Mumbai, India (BBN) - In her dotage, Victoria, still the reigning Queen of the United Kingdom of Great Britain and Ireland and the Empress of India, is in solitude a lonely woman.
Bearing the weight of the bejewelled crown for over six decades, she has seen the death of everyone she loved and has ever cared for, reports The Hindu.
Sitting at the head of a long table of dignitaries, she eats her meal in irreverence for the typical mannerisms of a royalty. The novelty and adrenaline of power has long worn off, and death refuses to knock her door.

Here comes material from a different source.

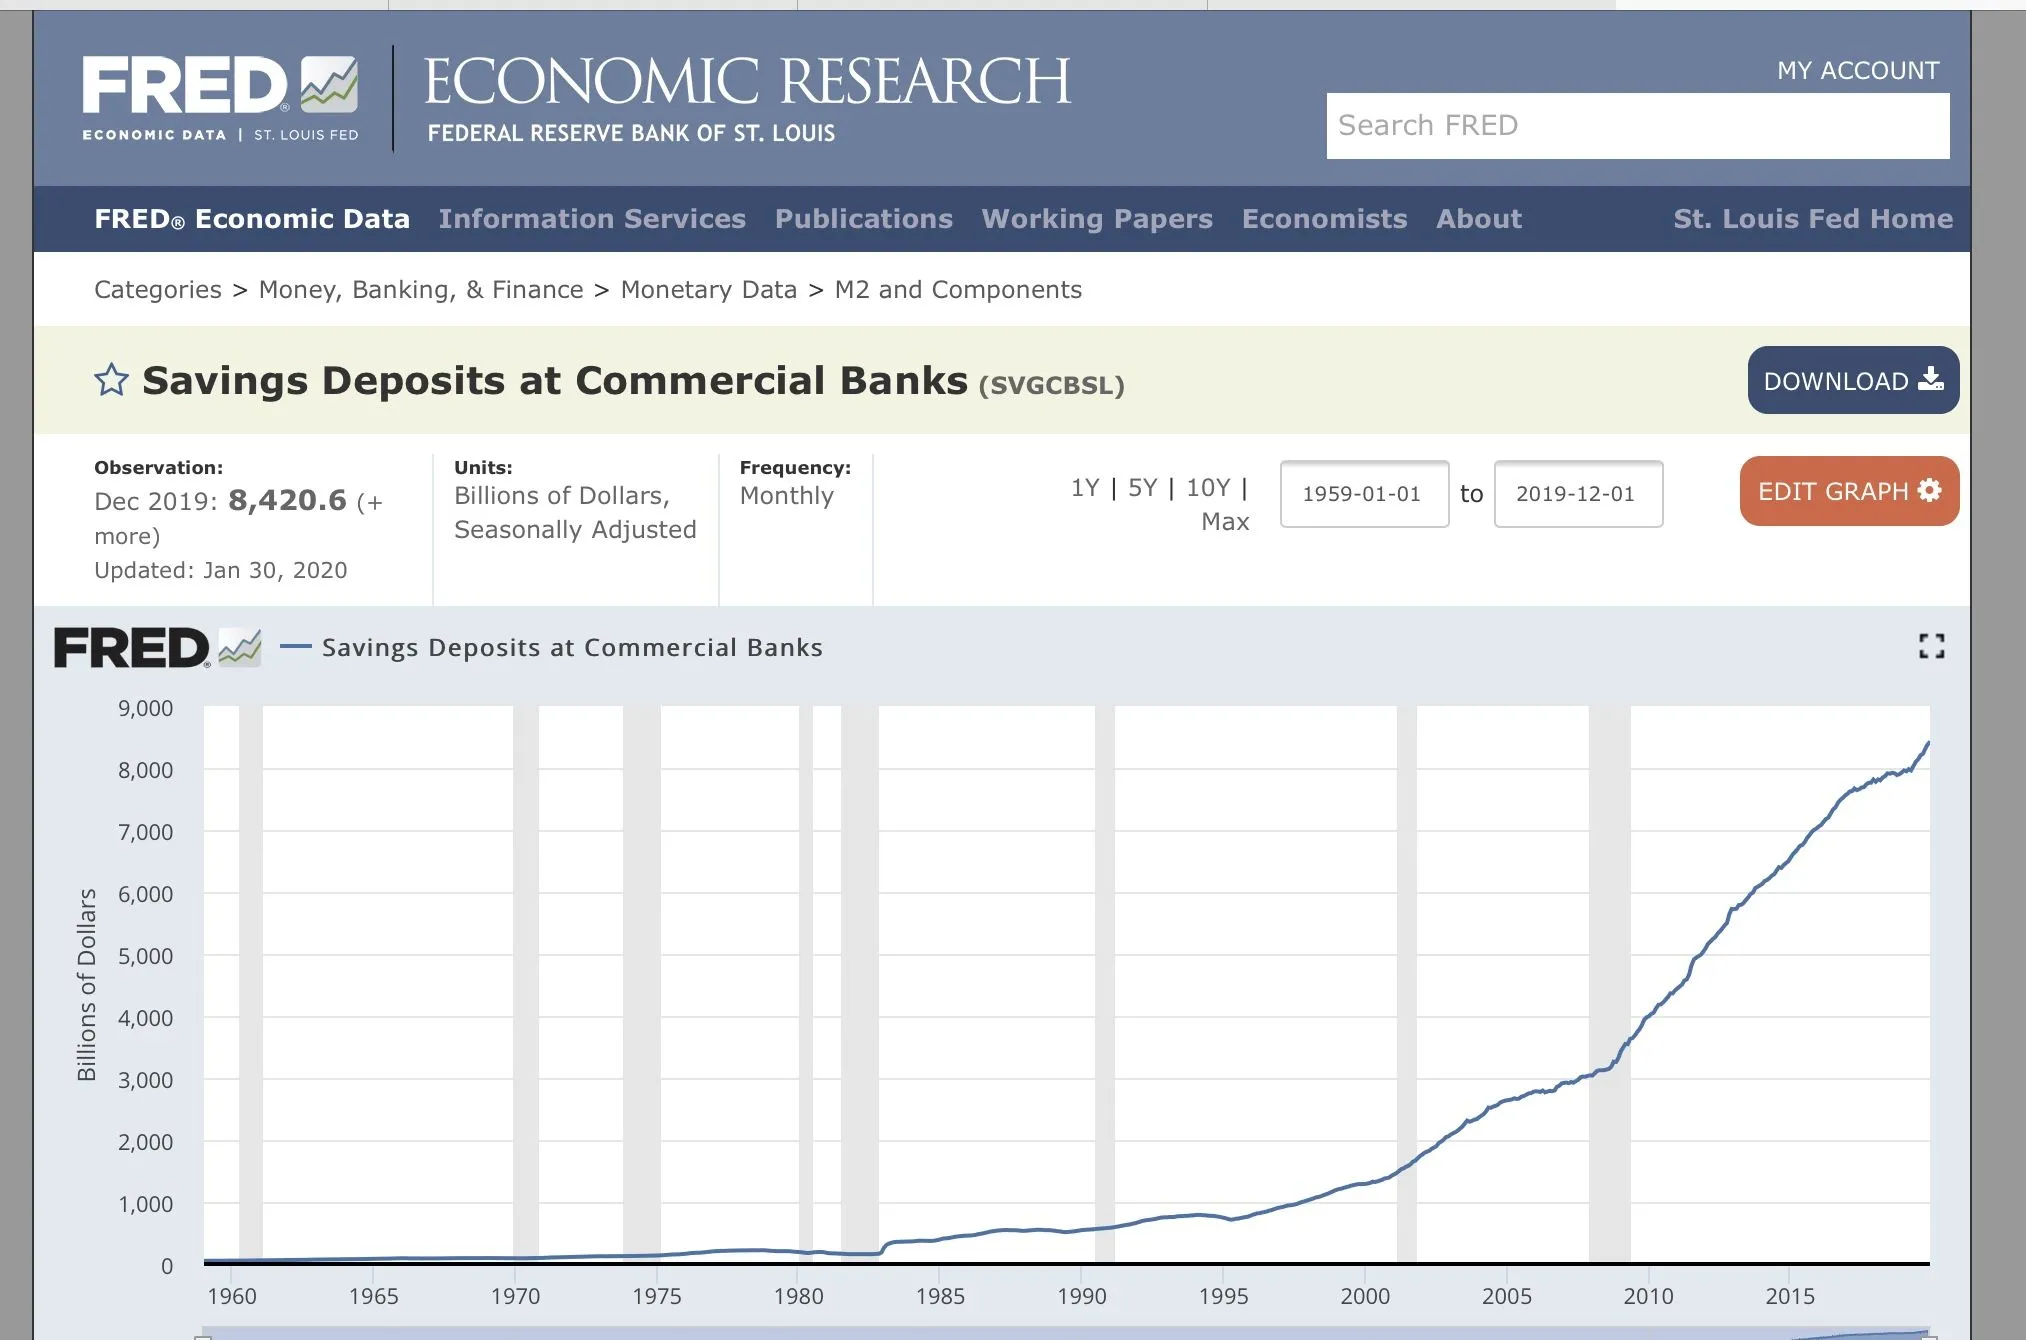Image resolution: width=2026 pixels, height=1340 pixels.
Task: Follow the M2 and Components breadcrumb
Action: [x=957, y=290]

At the centre of Victoria & Abdul is this woman. She expects no companionship, yet finds solidarity in an Indian man, much younger to her, whose perspectives on life infuse meaning into her own. She declares him to be her munshi, her teacher.
Stephen Frears’ film is based on this true story. Or ‘mostly’, as the screen reads at the beginning of the movie. If the filmmaker was at the liberty to pick parts of the actual events, he should have limited himself to exploration of the unexpected friendship between the two protagonists.
The problem arises when the film delves into the unacceptable aspect of this friendship, taking the story into dark alleyways of racism, post-colonial guilt and exoticism of the Orient.
The film, in its hurry to absolve Queen Victoria of any racial discrimination and glorify her as a wise and woke Empress, skims through crucial moments that lay the foundation for Victoria and Abdul’s relationship.
Their interaction is bereft of life-altering conversations, as one would expect. Instead all you get are quick stereotypes and clichés, which make Abdul seem like a guide taking a white lady around Chandi Chowk.
As for the Orient, you are dished out representative images of bazaars in Agra and the Taj Mahal. Abdul’s words of wisdom are reminiscent of a fortune teller in a small-town mela. The rest of the British cast spews lines like, “He’s teaching her Hindu”. To which another responds, “No, it’s Urdu, the Muslim version”. Abdul in England is an oddity, we get it. But the film often pushes the point to a cringeworthy extent.
Frears – who has previously dealt with both, the royalty and Judi Dench, in The Queen (2006) and Philomena (2013) respectively – lends Victoria a sense dignity in quietude. Dench is unguarded and evocative, especially when she breaks down in Abdul’s company.
She makes even the most stoic characters vulnerable. Ali Fazal as Abdul is visibly unable to reciprocate to Dench’s artistry. He masks his emotions behind perpetual smiles and feigns sincerity.
In this lush and sanitised period drama, humour is what works best. For a story centred around the emotional interdependence of two people, moments of laughter, sorrow, longing, loneliness, empathy, wisdom and affection are paramount. Instead of attempting a political saga with very little historical evidence to bank on, had the film been about the mutual discovery and separation of two individuals, Frears would’ve walked away with a film both heartening and heartbreaking.